Die 318 und die 400’er Reihe haben meiner Kenntnis nach die gleiche Architektur.
Nun ist die Frage – liegt es am Unterschied der beiden Reihen oder ist da was in
der .dll nicht ok? Hat schon mal jemand erfolgreich mit libnodave über ISO over TCP auf eine 400'er zugegriffen? 

Gruß
Frank


----------



## Rainer Hönle (29 April 2006)

Bei den verwendeten 400ern: Welches Netzteil kam jeweils zum Einsatz? Wie kommt die CPU auf Slot 4? Das wirkliche "nicht ok" das mich stutzen lässt ist das der 318 auf R/S 0/2. Die 300er ist standardmäßig immer auf Slot 2 erreichbar da es keine realen Steckplätze gibt. 
Liefert AGLInk dasselbe wie die VAT bei Siemens?


----------



## afk (29 April 2006)

Frank schrieb:
			
		

> Nun ist die Frage – liegt es am Unterschied der beiden Reihen oder ist da was in der .dll nicht ok? Hat schon mal jemand erfolgreich mit libnodave über ISO over TCP auf eine 400'er zugegriffen?


Bei mir funktioniert libnodave per ISO over TCP mit folgenden Hardware-Kombinationen: 
Siemens CPU 416/2-DP mit CP-443
Siemens CPU 416/2-DP mit NetLink
VIPA CPU 315 SB mit interner Ethernet-Schnittstelle
VIPA CPU 315 SB mit NetLink
Siemens CPU 315/2-DP mit CP-343
diverse Siemens CPUs der 300er-Reihe mit NetLink

Gruß Axel


----------



## Frank (30 April 2006)

Rainer Hönle schrieb:
			
		

> Bei den verwendeten 400ern: Welches Netzteil kam jeweils zum Einsatz? Wie kommt die CPU auf Slot 4? Das wirkliche "nicht ok" das mich stutzen lässt ist das der 318 auf R/S 0/2. Die 300er ist standardmäßig immer auf Slot 2 erreichbar da es keine realen Steckplätze gibt.
> Liefert AGLInk dasselbe wie die VAT bei Siemens?


 
Das Netzteil kann ich gerade nicht bennenen, da ich gerade unterwegs bin, könnte ich aber nachholen. Hat das Netzteil Einfluß auf die ganze Geschichte?
Die CPU ist einfach so auf Slot 4 - muss ja funktionieren, wenn man es einstellen kann.

- ZU ERLEDIGENDE AUFGABE: Führe den Forumsthread über den Zugriff mit libnodave auf eine 400er-CPU nach seinem letzten Satz weiter.

- ANGEZEIGTE INFORMATIONEN:

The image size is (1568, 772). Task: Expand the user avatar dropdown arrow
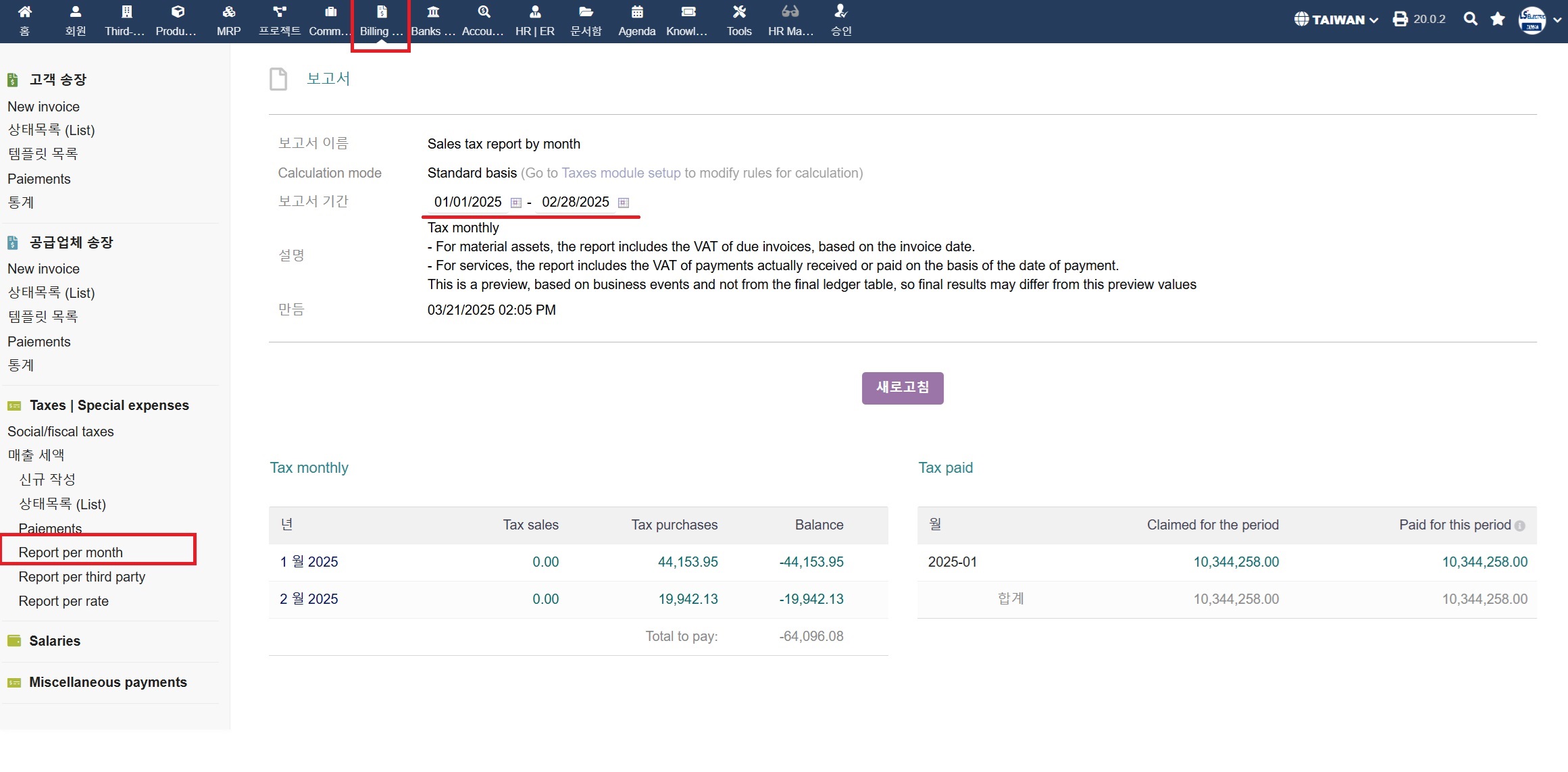[1557, 20]

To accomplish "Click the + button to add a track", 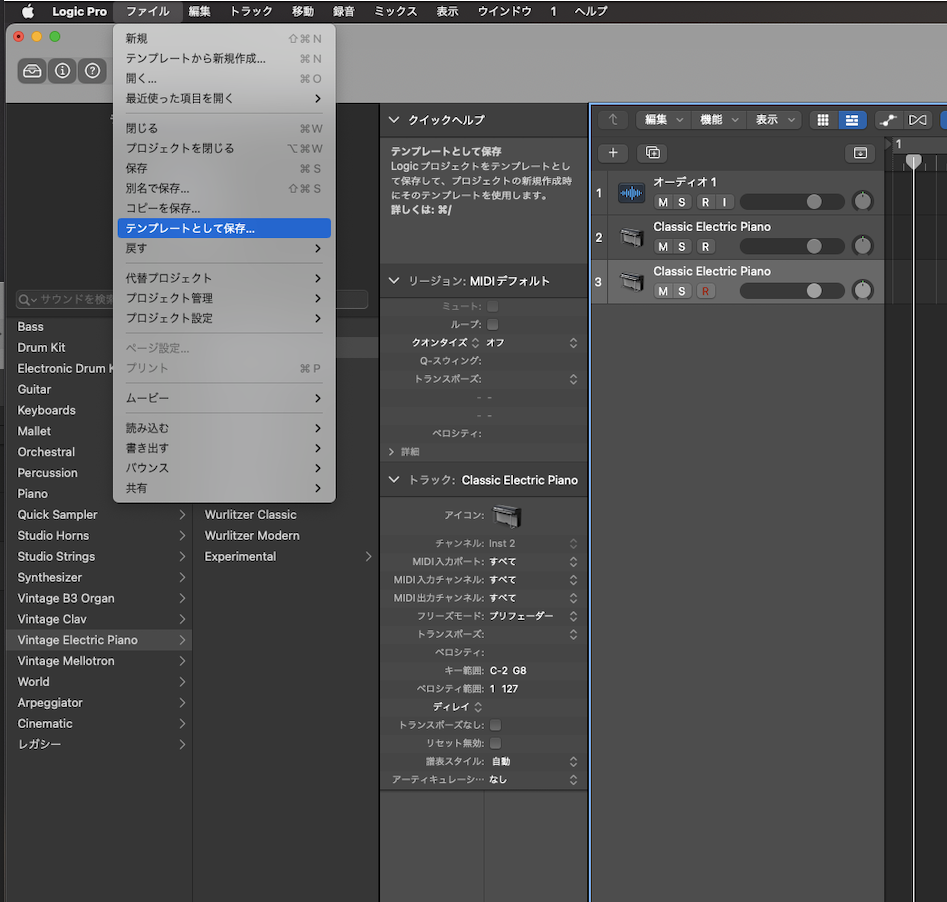I will [x=614, y=153].
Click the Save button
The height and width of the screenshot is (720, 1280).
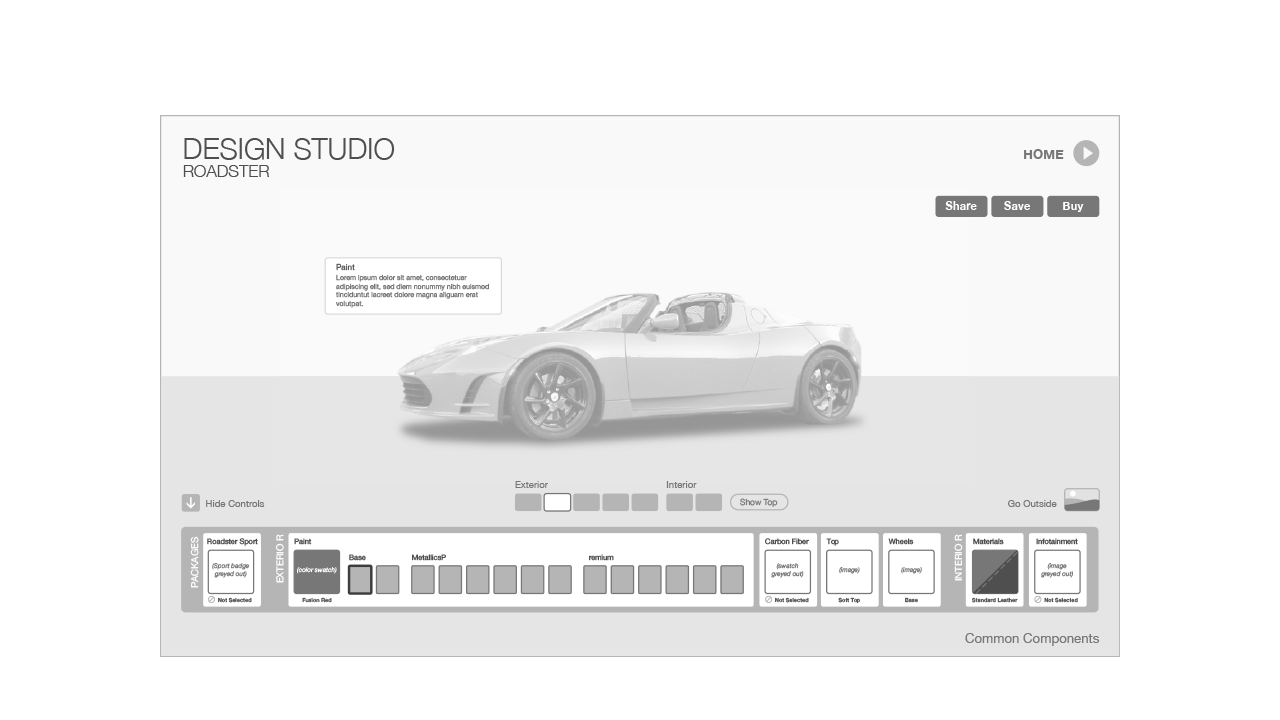pyautogui.click(x=1017, y=206)
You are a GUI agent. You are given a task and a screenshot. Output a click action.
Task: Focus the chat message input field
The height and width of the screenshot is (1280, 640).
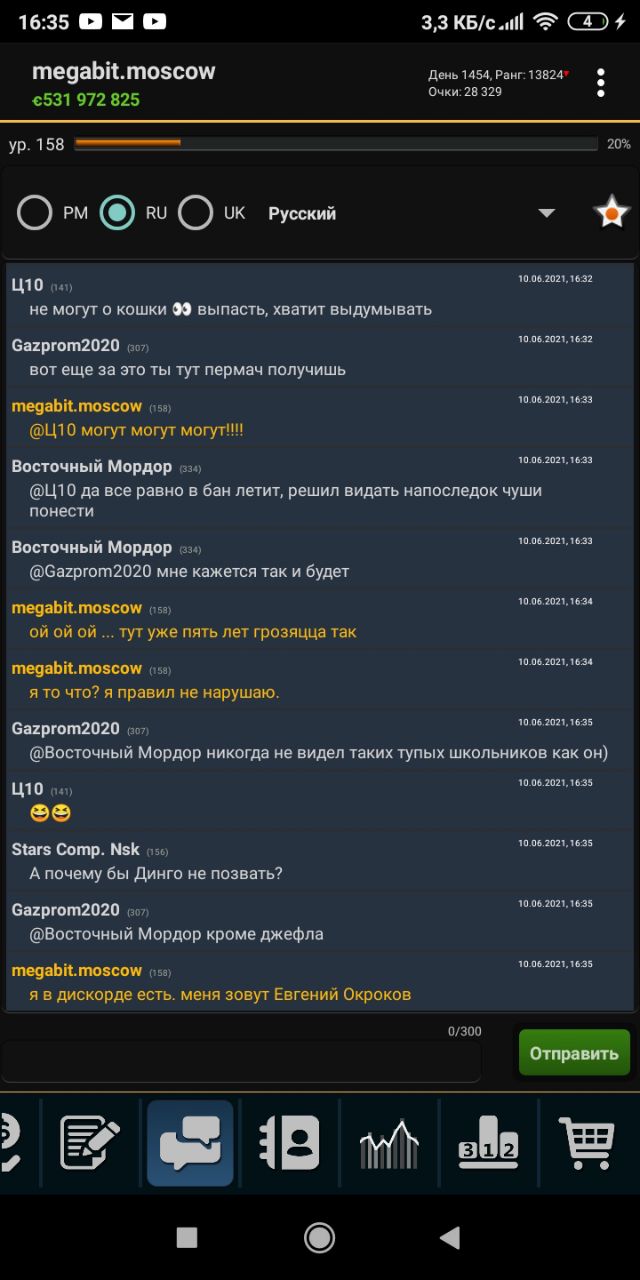(240, 1061)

- ERGEBNIS DER AUFGABE:
AG-Link liefert immer die korrekten Werte --> arbeitet sehr zuverlässig, nur halt zu teuer für zu Hause zum basteln. Ich habe bei den Versuchen jeweils die VAT, AG-Link und libnodave zum vergleichen herangezogen, und dabei die MW's 2..8 ausgelesen.


----------



## Rainer Hönle (30 April 2006)

Frank schrieb:
			
		

> Das Netzteil kann ich gerade nicht bennenen, da ich gerade unterwegs bin, könnte ich aber nachholen. Hat das Netzteil Einfluß auf die ganze Geschichte?
> Die CPU ist einfach so auf Slot 4 - muss ja funktionieren, wenn man es einstellen kann.
> AG-Link liefert immer die korrekten Werte --> arbeitet sehr zuverlässig, nur halt zu teuer für zu Hause zum basteln. Ich habe bei den Versuchen jeweils die VAT, AG-Link und libnodave zum vergleichen herangezogen, und dabei die MW's 2..8 ausgelesen.


Nur die Breite des Netzteiles, davon hängt bei der 400er die richtige Slotnummer ab. Und wenn die CPU wirklich in Slot 4 steckt und die richtigen Werte liefert ist ja alles in Ordnung.


----------



## Zottel (3 Mai 2006)

Die Sache scheint sich aufgeklärt zu haben:
Bei daveReadBytes(dc, area, DBnummer, start, len) muß der Parameter DBnummer 0 sein, wenn area nicht daveDB, also Datenbaustein ist. Manche/Alle 300er scheinen trotzdem Daten zu liefern, während die 400er das genau nehmen.


----------



## Frank (3 Mai 2006)

nun funktioniert es auch bei mir.
vielen dank für die hilfe!
habe jede menge gelernt dabei.

gruß frank


----------



## emsbootsmann (20 April 2007)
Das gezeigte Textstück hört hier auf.